Lo ritroviamo in Cile, come Ct, a costruire il movimento calcistico, più che la squadra, che un anno fa ha vinto il primo trofeo importante della sua storia (il Sudamericano). Durante la Copa in corso di svolgimento negli Stati Uniti, si è giocata Argentina-Cile. Durante la telecronaca, quello che oggi è il più preparato commentatore calcistico italiano, Lele Adani, dice una frase che vale anche di più della sua esultanza anti-professionale in Napoli-Frosinone al gol in rovesciata di Higuain: «Si stanno affrontando due squadre che hanno in panchina Martino e Pizzi, che hanno cambiato almeno due ct da quando c’è stato Bielsa. Eppure parliamo del Loco da almeno dieci minuti». Effettivamente sì, parlavano del Loco da dieci minuti. Ma nessuno si stava annoiando.

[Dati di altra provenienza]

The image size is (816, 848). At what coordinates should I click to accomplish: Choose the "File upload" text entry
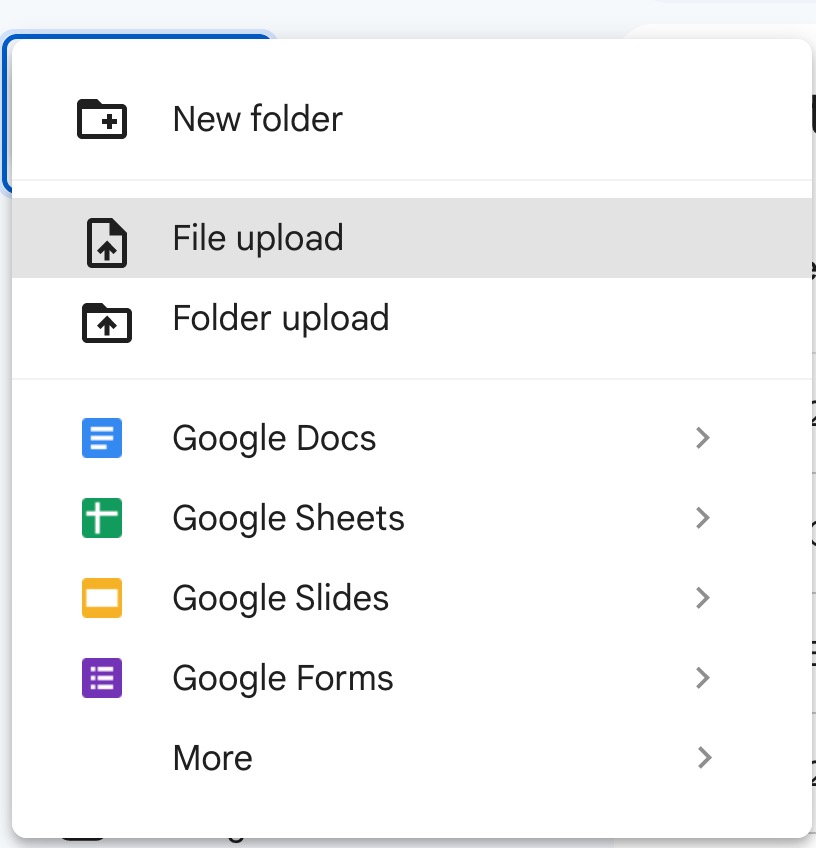coord(257,239)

Non si sono annoiati nemmeno a Bilbao e Marsiglia, le ultime tappe della carriera al contrario di Bielsa. Luoghi complessi, soprattutto dal punto di vista socio-politico. Il luogo perfetto dove seminare calcio, passione, attenzione e amore per quello che si fa. L’Athletic torna in una finale europea dopo 35 anni, il Marsiglia prende a giocare bene ma poi si squaglia dietro un Psg che è davvero troppo forte. Nel frattempo, ai due titoli vinti col Newell’s e all’oro olimpico di Atene, si è aggunto solo un altro titolo col Velez. Nient’altro in bacheca ma non conta.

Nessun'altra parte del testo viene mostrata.